Bradykinin-induced renal hemodynamic alterations: renin and prostaglandin relationships.

The present studies examined the role of the renin-angiotensin system as a modifier of the renal vasomotor response to bradykinin. Renal arterial bradykinin infusion (80 ng.kg-1.min-1) initially resulted in increased renal blood flow (RBF). The secretory rates of renin and prostaglandins increased after 60 min. With continued bradykinin administration (120 min) RBF and prostaglandin secretory rates returned toward control values, although renin secretory rate remained elevated (P less than 0.02). After prostaglandin synthetase inhibition, RBF decreased and bradykinin administration returned RBF to control values. Prostaglandin secretory rates decreased after meclofenamate (P less than 0.005). Continued bradykinin infusion resulted in a return of the renin secretory rate to control values.
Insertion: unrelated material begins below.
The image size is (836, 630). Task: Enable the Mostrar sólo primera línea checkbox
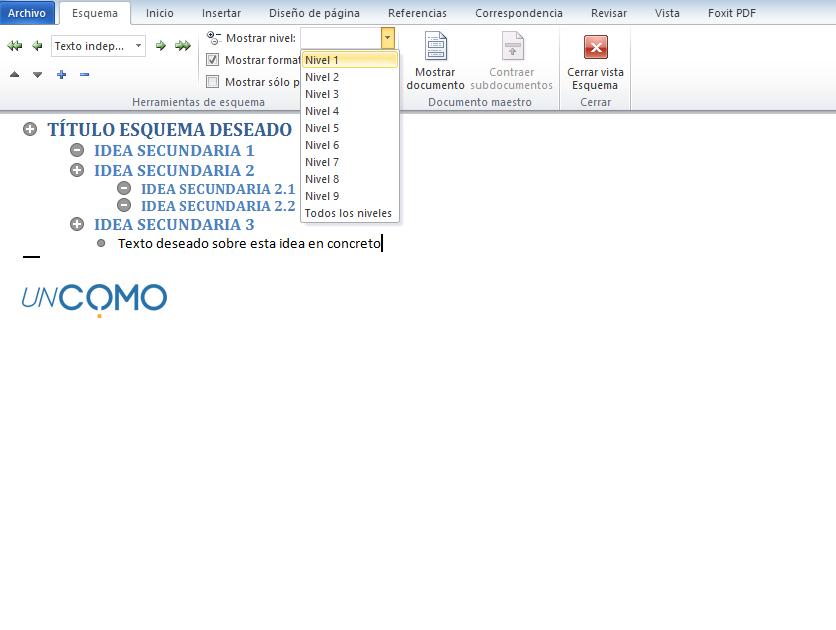tap(212, 83)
The administration of bradykinin after competitive inhibition of angiotensin II resulted in a sustained increase in renal blood flow. These results suggest that the initial bradykinin-induced renal hyperemia is only partially dependent on enhanced prostaglandin release, the increase in renin secretion by bradykinin infusion after prostaglandin synthetase inhibition is consistent with a bradykinin and renin interaction, and the lack of a sustained hyperemia after bradykinin is related to increased renin-angiotensin system activity.